In Germania un incidente così non sarebbe mai potuto accadere, perché le normative sono molto rigorose. E se pure, disgraziatamente, fosse accaduto, la Thyssen sarebbe stata chiamata a risponderne. In Italia, invece, c’è una sorta di remissività nei confronti delle grandi imprese.
I manager tedeschi hanno forse approfittato dei controlli laschi di un paese come il nostro, dove c’è scarsa attenzione alla sicurezza, ma anche dove il lavoro ha un peso sempre più ridotto nei rapporti di forza.
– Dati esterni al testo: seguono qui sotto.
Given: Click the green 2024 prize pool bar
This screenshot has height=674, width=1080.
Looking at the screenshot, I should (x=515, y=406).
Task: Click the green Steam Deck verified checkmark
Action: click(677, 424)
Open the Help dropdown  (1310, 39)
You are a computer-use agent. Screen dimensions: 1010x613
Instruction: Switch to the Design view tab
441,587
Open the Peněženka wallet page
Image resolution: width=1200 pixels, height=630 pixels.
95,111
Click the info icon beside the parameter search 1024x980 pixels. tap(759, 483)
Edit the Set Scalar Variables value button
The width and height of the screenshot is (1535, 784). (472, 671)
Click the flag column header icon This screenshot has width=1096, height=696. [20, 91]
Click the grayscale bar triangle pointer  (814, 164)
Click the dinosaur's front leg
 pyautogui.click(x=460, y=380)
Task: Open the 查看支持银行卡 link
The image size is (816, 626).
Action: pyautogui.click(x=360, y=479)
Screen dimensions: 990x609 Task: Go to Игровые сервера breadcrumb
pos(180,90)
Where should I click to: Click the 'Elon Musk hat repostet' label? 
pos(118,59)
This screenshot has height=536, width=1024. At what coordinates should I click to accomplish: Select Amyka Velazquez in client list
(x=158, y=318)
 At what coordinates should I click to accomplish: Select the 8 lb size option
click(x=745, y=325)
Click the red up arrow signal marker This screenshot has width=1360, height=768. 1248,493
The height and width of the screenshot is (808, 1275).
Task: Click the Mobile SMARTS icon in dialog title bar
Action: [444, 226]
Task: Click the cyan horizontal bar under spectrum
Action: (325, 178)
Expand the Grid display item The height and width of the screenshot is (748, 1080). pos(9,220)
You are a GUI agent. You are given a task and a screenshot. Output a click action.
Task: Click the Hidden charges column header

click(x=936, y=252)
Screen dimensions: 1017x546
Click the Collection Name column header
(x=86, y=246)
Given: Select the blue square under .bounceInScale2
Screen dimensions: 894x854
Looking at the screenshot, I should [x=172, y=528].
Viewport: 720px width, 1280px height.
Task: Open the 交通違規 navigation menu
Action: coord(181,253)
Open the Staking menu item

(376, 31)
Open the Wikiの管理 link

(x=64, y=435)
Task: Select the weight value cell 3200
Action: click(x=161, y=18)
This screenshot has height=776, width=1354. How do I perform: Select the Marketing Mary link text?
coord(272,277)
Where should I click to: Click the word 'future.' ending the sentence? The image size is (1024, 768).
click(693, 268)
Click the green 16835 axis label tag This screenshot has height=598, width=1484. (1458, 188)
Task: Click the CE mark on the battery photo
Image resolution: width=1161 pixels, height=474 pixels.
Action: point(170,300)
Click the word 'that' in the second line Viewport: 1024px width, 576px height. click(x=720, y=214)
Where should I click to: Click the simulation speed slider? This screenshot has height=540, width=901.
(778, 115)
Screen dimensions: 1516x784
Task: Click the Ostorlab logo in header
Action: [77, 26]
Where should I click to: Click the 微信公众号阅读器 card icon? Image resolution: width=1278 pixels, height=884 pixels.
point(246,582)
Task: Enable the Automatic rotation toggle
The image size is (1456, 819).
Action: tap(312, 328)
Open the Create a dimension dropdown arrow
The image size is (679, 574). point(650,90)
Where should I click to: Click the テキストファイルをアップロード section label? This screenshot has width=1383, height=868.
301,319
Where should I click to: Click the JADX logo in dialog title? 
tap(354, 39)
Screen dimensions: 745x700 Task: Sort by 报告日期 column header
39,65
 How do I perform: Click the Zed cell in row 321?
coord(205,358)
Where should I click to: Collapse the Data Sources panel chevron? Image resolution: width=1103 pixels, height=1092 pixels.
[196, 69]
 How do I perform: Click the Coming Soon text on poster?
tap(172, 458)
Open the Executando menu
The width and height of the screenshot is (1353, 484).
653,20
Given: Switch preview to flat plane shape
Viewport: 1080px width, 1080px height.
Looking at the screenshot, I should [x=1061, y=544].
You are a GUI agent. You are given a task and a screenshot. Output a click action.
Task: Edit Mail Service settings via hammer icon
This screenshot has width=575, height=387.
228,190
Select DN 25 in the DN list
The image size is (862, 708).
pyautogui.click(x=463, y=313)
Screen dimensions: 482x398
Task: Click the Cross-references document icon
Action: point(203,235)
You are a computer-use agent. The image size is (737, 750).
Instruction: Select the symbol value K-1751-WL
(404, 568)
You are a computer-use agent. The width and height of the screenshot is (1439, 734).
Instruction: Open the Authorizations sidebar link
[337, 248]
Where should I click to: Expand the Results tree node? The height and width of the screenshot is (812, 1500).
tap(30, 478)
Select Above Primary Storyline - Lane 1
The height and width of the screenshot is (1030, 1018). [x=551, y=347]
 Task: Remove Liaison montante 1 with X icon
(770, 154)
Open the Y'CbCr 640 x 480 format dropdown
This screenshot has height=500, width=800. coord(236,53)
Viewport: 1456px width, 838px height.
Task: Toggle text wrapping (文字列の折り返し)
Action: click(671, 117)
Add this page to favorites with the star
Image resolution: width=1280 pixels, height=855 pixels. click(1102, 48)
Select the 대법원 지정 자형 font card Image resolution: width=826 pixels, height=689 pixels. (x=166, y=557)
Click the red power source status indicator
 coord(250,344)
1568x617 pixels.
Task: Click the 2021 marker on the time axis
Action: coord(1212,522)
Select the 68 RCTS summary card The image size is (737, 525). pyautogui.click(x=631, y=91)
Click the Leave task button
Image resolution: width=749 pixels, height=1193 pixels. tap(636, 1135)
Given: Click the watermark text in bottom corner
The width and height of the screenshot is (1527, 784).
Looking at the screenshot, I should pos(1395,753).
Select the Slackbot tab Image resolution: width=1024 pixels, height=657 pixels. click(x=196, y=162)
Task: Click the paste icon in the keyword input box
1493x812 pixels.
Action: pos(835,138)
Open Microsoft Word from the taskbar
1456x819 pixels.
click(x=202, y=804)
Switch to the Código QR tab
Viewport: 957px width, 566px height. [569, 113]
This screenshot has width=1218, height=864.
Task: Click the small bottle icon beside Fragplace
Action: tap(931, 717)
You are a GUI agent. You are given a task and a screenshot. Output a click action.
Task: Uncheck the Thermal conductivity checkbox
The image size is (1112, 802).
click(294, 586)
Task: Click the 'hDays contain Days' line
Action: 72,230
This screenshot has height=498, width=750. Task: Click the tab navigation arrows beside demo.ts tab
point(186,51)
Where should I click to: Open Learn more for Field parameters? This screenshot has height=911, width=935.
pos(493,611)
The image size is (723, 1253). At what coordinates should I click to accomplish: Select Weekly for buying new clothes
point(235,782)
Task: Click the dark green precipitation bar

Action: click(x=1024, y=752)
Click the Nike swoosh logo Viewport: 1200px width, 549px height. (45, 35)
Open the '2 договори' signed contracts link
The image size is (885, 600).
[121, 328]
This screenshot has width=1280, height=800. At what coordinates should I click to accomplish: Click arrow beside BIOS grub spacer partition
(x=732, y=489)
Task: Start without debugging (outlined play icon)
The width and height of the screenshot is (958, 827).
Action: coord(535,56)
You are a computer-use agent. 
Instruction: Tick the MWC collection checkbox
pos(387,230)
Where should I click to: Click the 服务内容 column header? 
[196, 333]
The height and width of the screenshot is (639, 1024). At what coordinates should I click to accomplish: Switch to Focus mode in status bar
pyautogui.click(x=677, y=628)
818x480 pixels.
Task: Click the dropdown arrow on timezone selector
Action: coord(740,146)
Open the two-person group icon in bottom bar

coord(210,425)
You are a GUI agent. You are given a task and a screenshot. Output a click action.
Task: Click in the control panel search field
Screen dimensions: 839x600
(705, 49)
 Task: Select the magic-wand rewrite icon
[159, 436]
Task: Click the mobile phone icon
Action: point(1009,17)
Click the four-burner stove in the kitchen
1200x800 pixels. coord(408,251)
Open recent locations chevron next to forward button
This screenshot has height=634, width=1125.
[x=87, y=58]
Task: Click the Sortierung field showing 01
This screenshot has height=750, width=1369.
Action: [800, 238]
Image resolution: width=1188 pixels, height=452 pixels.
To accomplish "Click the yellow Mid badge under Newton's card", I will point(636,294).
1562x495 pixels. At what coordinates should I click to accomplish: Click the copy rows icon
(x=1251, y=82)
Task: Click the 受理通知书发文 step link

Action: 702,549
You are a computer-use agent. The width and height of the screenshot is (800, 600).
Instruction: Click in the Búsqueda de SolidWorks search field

E dunque, hanno fatto le cose all’italiana.
Non trova eccessiva la sentenza torinese?
Non mi spingo a dire che l’amministratore delegato voleva assassinare i sette operai, ma sicuramente ha accettato senza battere ciglio la possibilità che la mancanza degli investimenti in sicurezza causasse delle morti. La sentenza di Torino ha sanzionato questa palese irresponsabilità.
Ora si parla della possibilità che la Thyssen abbandoni l’Italia. Lei ci crede?
Anche per un fatto di immagine, è bene che la Thyssen stia molto attenta alle decisioni che prenderà. Minacciare di andarsene suonerebbe come un ricatto: o mi date l’impunità, o io considero l’Italia non adeguata a investire e me ne vado. Ma l’impunità non può essere il metro per valutare la convenienza di un paese. In Germania, per esempio, le questioni della salute e della sicurezza vengono trattate con molta serietà in tavoli bilaterali dove sono presenti in egual numero e peso i rappresentanti delle aziende e dei lavoratori, in una logica di cooperazione. Perché se una fabbrica funziona bene, è un vantaggio per tutti. In ogni caso, non credo plausibile un addio all’Italia, che rappresenta il polo europeo della produzione di acciaio del gruppo.